---- Task input

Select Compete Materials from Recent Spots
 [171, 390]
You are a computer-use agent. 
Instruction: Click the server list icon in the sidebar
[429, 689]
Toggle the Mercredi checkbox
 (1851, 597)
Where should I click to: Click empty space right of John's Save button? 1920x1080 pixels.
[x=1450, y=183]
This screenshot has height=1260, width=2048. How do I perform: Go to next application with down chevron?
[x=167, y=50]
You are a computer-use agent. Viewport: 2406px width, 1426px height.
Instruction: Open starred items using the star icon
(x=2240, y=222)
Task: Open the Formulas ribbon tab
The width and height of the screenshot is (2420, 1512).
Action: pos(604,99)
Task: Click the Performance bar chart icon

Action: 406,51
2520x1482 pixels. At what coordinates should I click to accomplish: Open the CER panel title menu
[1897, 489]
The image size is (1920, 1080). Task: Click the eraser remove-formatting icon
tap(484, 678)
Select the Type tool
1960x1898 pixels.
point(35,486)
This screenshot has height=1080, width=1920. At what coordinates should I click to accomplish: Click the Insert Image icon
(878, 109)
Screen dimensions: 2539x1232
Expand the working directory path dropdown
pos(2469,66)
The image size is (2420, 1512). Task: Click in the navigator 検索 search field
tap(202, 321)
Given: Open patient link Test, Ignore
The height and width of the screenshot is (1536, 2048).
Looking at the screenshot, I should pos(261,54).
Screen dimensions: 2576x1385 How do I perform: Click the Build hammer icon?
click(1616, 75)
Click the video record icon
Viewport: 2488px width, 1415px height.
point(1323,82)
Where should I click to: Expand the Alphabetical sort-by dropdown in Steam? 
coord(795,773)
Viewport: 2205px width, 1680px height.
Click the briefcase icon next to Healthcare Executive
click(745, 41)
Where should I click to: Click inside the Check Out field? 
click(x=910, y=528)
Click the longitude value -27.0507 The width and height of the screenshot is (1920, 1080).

--------

# Instructions for the task
Would you give the number of lines in this listing that include "computer"? Only the number, please.

# Finished exercise
2